O país já teve declarações oficiais de política florestal em 1974, 1984, 1989, 1993, 1996 e 2000; além de ter se amparado nos diversos convênios e tratados internacionais que propendem para a conservação das florestas. Porém, as circunstâncias atuais pelas quais atravessam as coberturas florestais e os povos estreitamente relacionados com elas mostram que os objetivos foram atingidos apenas de forma parcial; esta é uma das conclusões de um dos relatórios da Controladoria da República sobre o estado dos recursos naturais e do ambiente (Controladoria Geral da Nação, 2002).
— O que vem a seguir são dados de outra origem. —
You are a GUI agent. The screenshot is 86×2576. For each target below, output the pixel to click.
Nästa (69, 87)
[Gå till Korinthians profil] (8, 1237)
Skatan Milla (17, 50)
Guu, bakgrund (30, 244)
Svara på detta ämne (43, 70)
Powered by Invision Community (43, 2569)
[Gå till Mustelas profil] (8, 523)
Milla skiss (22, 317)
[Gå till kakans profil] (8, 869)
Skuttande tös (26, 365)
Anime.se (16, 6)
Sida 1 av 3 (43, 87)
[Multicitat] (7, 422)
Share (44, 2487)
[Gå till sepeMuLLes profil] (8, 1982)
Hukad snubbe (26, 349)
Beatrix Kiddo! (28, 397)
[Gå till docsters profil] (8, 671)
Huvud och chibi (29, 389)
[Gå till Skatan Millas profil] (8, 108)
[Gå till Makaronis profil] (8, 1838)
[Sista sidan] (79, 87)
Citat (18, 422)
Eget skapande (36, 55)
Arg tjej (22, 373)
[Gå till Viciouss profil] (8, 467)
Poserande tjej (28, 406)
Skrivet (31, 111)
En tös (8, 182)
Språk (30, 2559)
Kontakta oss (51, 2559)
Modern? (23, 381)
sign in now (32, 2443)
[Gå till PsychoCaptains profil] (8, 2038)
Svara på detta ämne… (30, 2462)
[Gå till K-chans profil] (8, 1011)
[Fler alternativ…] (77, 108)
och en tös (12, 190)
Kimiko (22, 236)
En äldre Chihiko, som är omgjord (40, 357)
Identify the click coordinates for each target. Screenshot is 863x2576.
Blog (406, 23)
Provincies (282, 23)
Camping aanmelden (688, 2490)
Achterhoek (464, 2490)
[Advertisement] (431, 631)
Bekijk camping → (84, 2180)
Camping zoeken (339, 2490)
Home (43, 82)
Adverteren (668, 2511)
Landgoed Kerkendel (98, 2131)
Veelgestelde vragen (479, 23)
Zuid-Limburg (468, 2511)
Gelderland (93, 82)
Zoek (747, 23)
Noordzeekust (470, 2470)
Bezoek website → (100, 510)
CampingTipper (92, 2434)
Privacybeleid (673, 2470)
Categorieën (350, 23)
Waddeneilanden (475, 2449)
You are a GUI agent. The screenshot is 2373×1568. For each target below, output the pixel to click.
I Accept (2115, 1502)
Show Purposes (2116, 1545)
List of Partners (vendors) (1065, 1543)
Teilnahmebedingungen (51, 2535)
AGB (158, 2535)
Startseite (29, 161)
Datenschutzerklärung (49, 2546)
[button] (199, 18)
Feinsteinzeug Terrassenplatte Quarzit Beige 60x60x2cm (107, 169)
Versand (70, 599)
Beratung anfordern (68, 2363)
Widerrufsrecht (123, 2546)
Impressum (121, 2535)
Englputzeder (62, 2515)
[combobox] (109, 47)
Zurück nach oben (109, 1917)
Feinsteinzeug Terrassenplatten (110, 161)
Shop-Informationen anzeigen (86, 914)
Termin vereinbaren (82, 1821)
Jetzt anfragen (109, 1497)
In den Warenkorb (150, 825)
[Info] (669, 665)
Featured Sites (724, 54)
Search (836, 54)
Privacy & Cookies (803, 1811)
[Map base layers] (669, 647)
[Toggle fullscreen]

Assim, os próprios organismos governamentais de controle dão conta da ineficiência das políticas, que acarretaram, junto a outras causas, o desmatamento e a degradação das florestas do país.

As declarações de política mencionadas, junto ao Plano Nacional de Desenvolvimento Florestal são antecedentes que serviram de base para a elaboração da lei 1021 ou lei geral Florestal, expedida em abril de 2006 e que norteia as atividades do setor florestal e que, como veremos mais adiante, está facilitando ações em detrimento das florestas e das comunidades que habitam nelas; o que é agravado pela política nacional de fomento dos agrocombustíveis, aplicada desde 2002.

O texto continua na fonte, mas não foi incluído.